An 'occupational retirement scheme' is defined as 'a retirement scheme established on a voluntary basis for, or by, an employer or a number of employers, or an association of employers (also including self-occupied persons), jointly or separately for the benefit of qualifying employees.
A 'personal retirement scheme', on the other hand, is defined as a retirement scheme which does not fall within the definition of an occupation retirement scheme and to which contributions are made for the benefit of the individual.
What are the tax incentives available under these Rules?
There are essentially three incentives under these Rules:
1. A qualifying employer who makes contributions to a qualifying scheme for the benefit of his employees shall be entitled per year, with respect to such employee on whose behalf he/she is making the contribution to the qualifying scheme, to a tax credit amounting to the lower of 15% of the amount of qualifying contribution during the year and €150 OR such other amount as may be prescribed by the Minister of Finance;
- This tax credit is available either as a deduction from the amount of income tax which is due on the qualifying employer's chargeable income during the year in which the contributions are made.
- Any amount which is not utilized shall be added to the tax credit for the following year and be deemed to be part of the tax credit, or if there is no tax credit for the year, be deemed to be the tax credit for that year and so on for subsequent years.
2. A qualifying contribution made to a qualifying scheme which is reported to the Commissioner for Revenue can be claimed as deductible from the qualifying employer's taxable income for that year of assessment in terms of Article 14(1)(e) of the Income Tax Act .
It must be noted that the total deductions that can be claimed by an employer with respect to the qualifying contributions in respect of each qualifying employee amount to the lower of the contribution actually paid to the qualifying scheme and €2000;
3. A qualifying employee who also makes contributions to the qualifying scheme shall be eligible for a tax credit amounting to 15% of the aggregate amount of the qualifying contributions made during the year up to a maximum of €150 or such other amount as may be prescribed by the Minister of Finance.
Such tax credit is only available as a deduction from the amount of income tax which is due on the total income of the qualifying employee for the year during which the qualifying contribution to the qualifying scheme is made.
Other important points to be underlined
• The contributions made by the qualifying employer on behalf of the qualifying employee are not considered as a fringe benefit given to the employee by the employer by reason of employment or office and therefore do not fall under the Fringe Benefits Rules;
• If the qualifying employee is married and is charged to tax jointly with his/her spouse, the tax credit specified in point 3 above may be availed of against the income tax due on the total income of the married couple.
What is considered as a qualifying scheme?

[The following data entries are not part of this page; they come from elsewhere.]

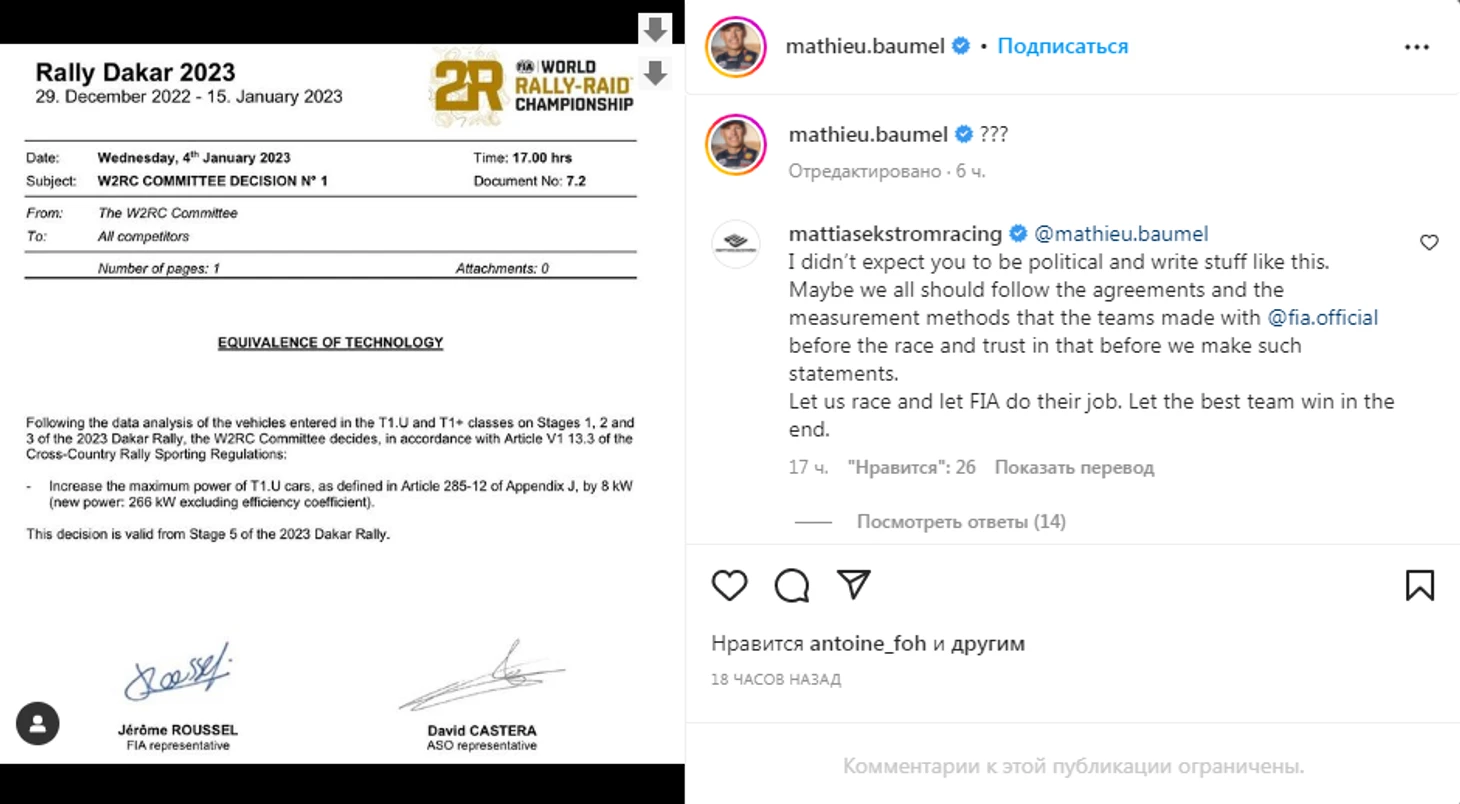Viewport: 1460px width, 804px height.
Task: View comment likes count "Нравится": 26
Action: 911,467
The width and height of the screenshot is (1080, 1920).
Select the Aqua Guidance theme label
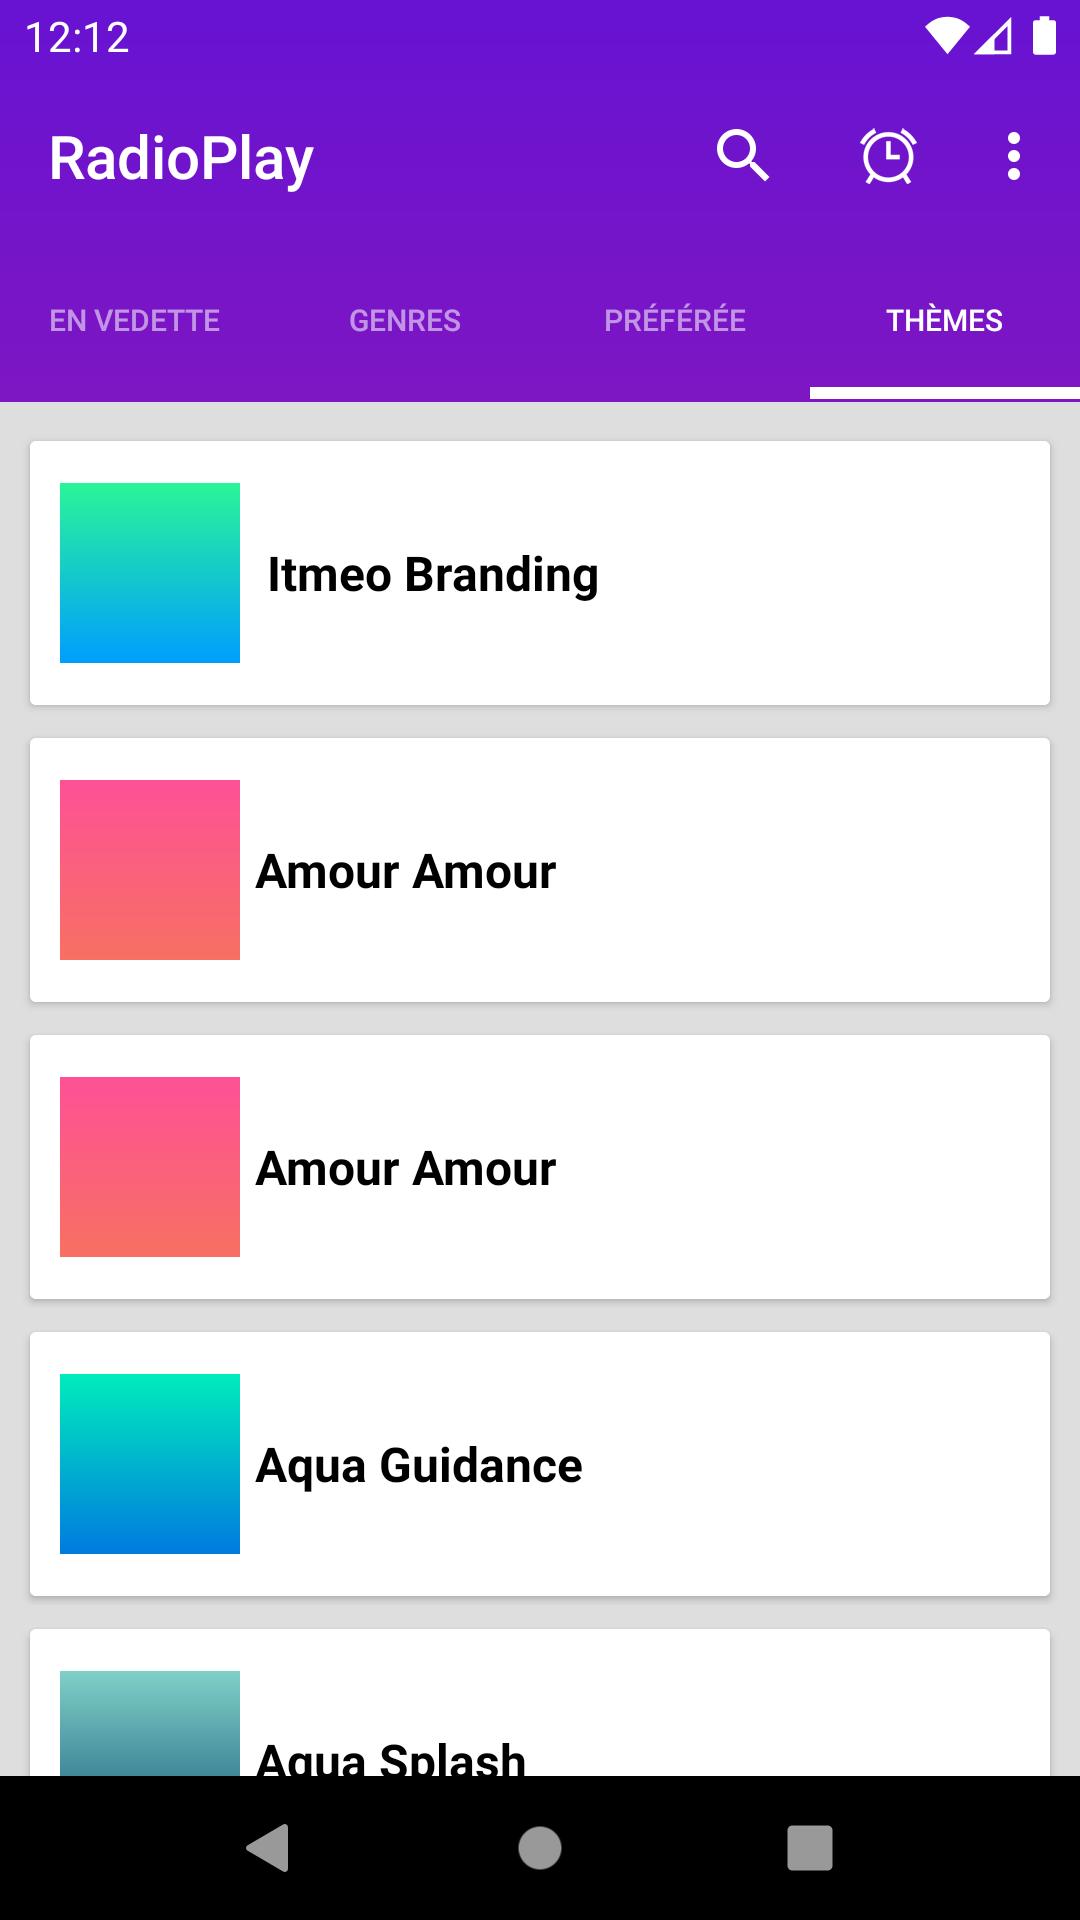(x=419, y=1466)
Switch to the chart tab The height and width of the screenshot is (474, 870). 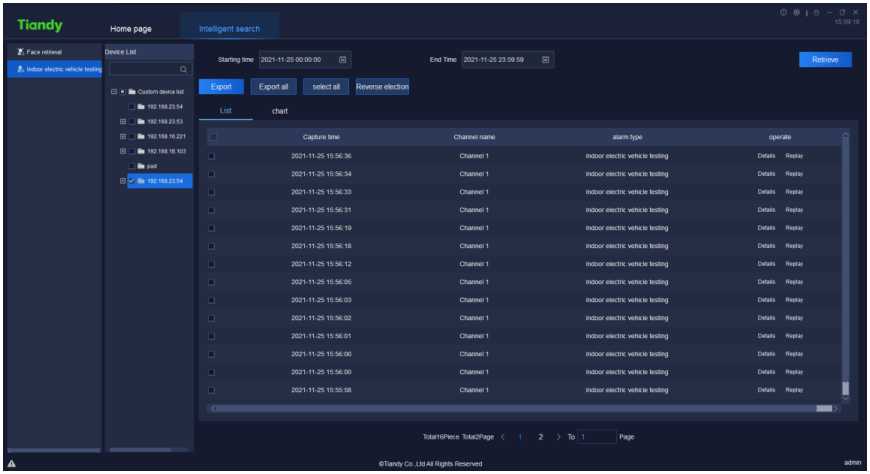click(x=280, y=111)
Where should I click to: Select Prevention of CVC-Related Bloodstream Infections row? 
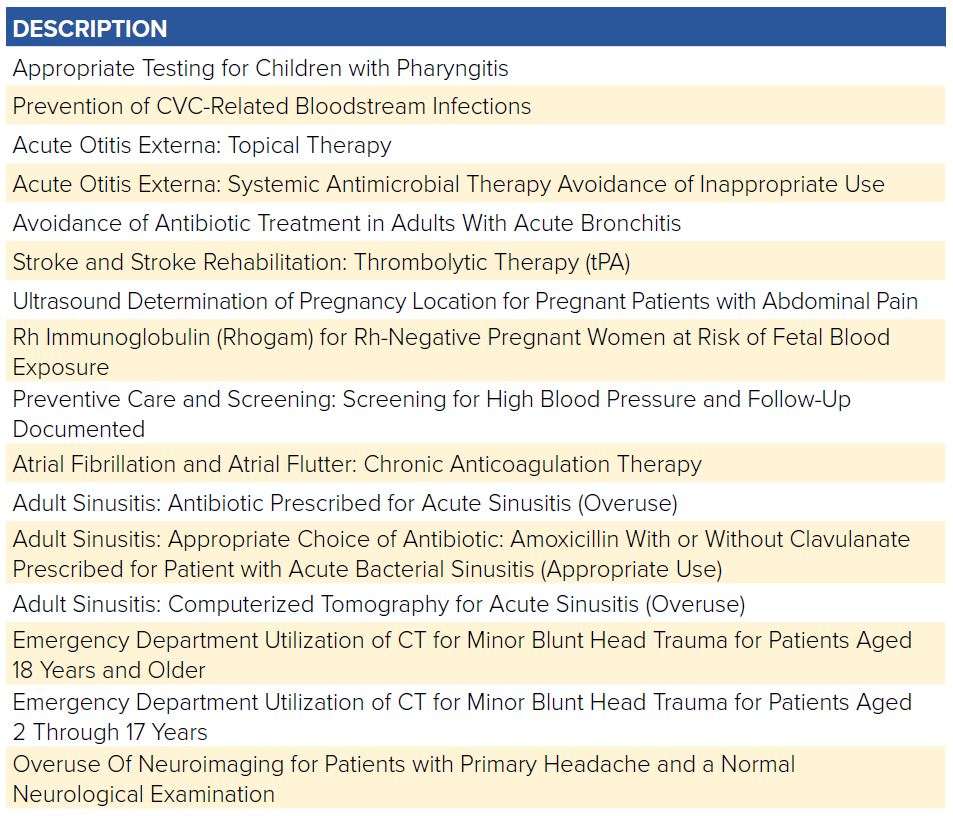(x=476, y=105)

A qualifying scheme is defined as a 'retirement scheme or a long-term contract of insurance that fulfils the requirements of the Rules and is approved by the Commissioner for Revenue and in accordance with Rule 7 must satisfy the following conditions:
a) If it is an occupational retirement scheme, it must be registered under the Retirement Pensions Act (Chapter 514 of the Laws of Malta) or any other law substituting this Act;
b) If is a long-term insurance contract issued by a licence holder:
a. It provides for the commencement of the payment of benefits to a qualifying individual at an age not earlier than 50 or not later than the date when the individual attains the age of 70 or any other age specified in pension rules applicable to occupational retirement schemes in terms of the Retirement Pensions Act, except in those cases where the long-term contract of insurance provides that the payment is made by reason of permanent disability or death of the beneficiary and;
b. It provides for programmed withdrawal arrangements as provided for in pension rules issued under the same Retirement Pensions Act.
The qualifying contributions made to the qualifying scheme must be made by or on behalf of a person, defined as the qualifying employee, who:
a) Derives chargeable income in terms of the Income Tax Act and is duly registered for income tax purposes;
b) Is employed by a qualifying employer;
c) Does not benefit under the Highly Qualified Persons Rules.
A qualifying employer is defined as 'any person, whether corporate or unincorporated, and whether vested with legal personality or not, which employs individuals to carry out the economic activity for which it is established and which is registered as a payer for the purposes of the FSS Rules'.